Onconova Therapeutics, Inc. Submits Pivotal Clinical Trial Protocol for IV Rigosertib in Higher-Risk Myelodysplastic Syndromes to FDA and EMA

Onconova Therapeutics, Inc.

, a clinical-stage biopharmaceutical company focused on discovering and developing novel products to treat cancer, today announced that the Company has submitted a protocol for a global pivotal study of IV rigosertib in patients with higher-risk myelodysplastic syndromes (HR-MDS) for whom prior treatment with approved hypomethylating agents has failed for regulatory review. Parallel submissions were made to the U.S. Food and Drug Administration (FDA) and the European Medicines Agency (EMA). The new Phase 3 randomized controlled trial of IV rigosertib derives from the findings of the ONTIME trial and is based on guidance received from previous consultations with FDA and EMA. The protocol includes a subgroup of HR-MDS patients, identified from an analysis of the ONTIME trial, who demonstrated an encouraging improvement in overall survival compared to the control arm.
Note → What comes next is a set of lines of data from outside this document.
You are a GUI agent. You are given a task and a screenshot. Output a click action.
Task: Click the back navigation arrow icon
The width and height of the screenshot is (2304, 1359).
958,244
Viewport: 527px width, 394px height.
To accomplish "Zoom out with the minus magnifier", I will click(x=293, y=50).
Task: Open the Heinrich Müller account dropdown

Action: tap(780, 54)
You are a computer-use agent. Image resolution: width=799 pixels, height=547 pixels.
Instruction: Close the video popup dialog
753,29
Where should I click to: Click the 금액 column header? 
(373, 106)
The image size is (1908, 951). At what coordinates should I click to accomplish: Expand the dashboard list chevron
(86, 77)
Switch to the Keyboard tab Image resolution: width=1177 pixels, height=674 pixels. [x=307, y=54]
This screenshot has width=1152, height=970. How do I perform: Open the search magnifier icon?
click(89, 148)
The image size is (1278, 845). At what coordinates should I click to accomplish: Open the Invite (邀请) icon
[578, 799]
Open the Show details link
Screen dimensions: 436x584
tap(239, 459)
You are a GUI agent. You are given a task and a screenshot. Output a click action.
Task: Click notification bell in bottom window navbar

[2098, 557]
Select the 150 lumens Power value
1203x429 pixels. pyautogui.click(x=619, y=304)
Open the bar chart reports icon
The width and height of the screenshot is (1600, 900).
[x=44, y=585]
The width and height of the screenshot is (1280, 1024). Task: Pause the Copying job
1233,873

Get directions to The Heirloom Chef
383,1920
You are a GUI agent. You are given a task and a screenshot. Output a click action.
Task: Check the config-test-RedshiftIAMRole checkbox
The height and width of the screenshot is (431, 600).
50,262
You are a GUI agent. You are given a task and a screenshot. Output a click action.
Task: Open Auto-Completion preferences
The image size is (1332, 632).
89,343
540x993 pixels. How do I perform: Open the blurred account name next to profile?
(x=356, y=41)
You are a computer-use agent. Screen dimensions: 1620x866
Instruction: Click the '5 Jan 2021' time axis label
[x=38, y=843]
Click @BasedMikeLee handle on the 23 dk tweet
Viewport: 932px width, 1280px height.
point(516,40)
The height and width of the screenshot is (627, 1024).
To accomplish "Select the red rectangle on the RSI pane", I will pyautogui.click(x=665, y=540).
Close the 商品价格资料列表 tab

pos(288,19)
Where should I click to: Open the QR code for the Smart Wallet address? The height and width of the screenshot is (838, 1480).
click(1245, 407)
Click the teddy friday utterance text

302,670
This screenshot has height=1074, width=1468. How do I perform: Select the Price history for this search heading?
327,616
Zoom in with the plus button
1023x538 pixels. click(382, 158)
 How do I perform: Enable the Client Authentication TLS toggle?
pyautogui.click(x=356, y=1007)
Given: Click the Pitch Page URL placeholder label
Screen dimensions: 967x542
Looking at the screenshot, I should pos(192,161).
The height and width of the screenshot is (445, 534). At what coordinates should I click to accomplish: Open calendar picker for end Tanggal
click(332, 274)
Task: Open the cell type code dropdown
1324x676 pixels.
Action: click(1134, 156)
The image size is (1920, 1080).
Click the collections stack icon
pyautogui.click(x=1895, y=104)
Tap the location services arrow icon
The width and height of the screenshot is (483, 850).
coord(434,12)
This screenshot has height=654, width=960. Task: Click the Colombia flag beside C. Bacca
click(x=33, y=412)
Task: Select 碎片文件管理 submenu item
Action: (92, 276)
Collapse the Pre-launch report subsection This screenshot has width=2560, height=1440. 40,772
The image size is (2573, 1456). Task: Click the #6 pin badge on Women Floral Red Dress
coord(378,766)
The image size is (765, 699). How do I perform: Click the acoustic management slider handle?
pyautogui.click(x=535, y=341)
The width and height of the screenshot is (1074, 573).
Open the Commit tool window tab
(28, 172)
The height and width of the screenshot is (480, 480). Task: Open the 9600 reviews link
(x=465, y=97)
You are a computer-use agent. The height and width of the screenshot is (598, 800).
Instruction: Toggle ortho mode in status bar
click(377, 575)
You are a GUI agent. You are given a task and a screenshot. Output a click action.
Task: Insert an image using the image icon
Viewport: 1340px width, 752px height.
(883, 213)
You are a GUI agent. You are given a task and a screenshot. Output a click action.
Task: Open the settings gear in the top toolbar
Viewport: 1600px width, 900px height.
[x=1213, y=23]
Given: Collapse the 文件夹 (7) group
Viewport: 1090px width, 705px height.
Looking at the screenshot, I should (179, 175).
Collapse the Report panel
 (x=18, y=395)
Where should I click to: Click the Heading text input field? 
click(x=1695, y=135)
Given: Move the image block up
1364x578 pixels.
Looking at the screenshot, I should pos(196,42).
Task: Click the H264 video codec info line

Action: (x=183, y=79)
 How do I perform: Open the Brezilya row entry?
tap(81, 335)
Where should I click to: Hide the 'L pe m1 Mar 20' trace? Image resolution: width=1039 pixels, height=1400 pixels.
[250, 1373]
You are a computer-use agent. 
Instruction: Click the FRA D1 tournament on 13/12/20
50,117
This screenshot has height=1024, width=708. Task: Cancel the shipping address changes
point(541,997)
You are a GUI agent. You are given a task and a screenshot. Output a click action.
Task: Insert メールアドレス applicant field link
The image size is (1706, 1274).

Based on previous guidance received from both FDA and EMA, and following discussions with key opinion leaders in the U.S. and Europe, the proposed primary endpoint for the new trial is overall survival. Additional details of the trial design and plan, including postings on national clinical trials registration databases, will be available following completion of the regulatory review process in the U.S. and Europe. Pending regulatory review and appropriate financing, international clinical trial sites are expected to be opened for enrollment into this new study during the second half of 2015.